----- RECORDS SHOWN
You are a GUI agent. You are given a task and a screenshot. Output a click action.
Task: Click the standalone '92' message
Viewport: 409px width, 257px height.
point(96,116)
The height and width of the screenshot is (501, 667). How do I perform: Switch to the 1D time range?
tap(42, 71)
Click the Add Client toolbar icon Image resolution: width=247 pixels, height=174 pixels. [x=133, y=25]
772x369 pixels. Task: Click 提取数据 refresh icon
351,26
----------
----- RECORDS SHOWN
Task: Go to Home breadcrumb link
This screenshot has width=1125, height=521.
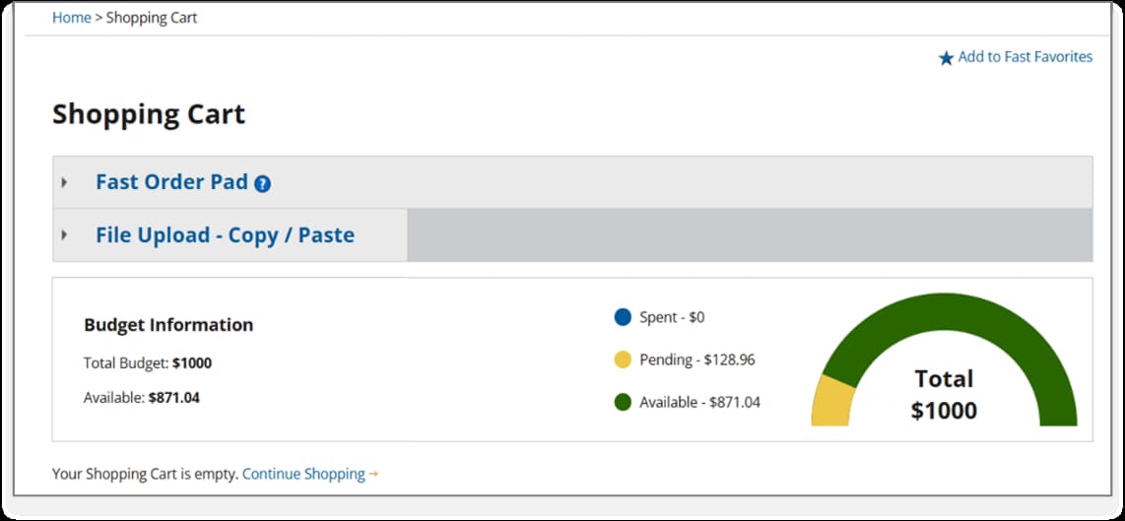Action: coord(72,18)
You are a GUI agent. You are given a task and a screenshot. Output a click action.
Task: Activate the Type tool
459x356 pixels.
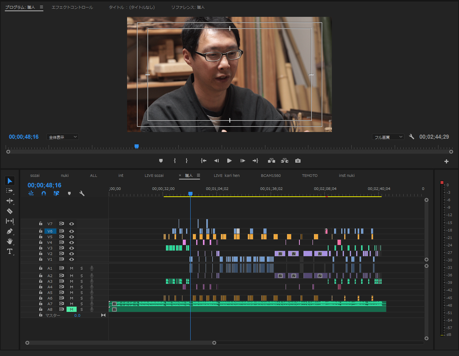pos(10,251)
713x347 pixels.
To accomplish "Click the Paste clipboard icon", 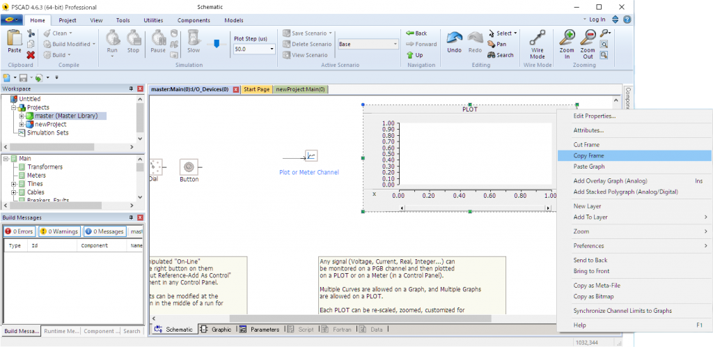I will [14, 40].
----------
Extract every line of the records that contains the word "height".

TASK ANSWER:
Viewport: 409px width, 257px height.
The height and width of the screenshot is (501, 667). How do I perform: Switch to the 1D time range?
Click the Add Client toolbar icon Image resolution: width=247 pixels, height=174 pixels. [x=133, y=25]
This screenshot has width=1125, height=521.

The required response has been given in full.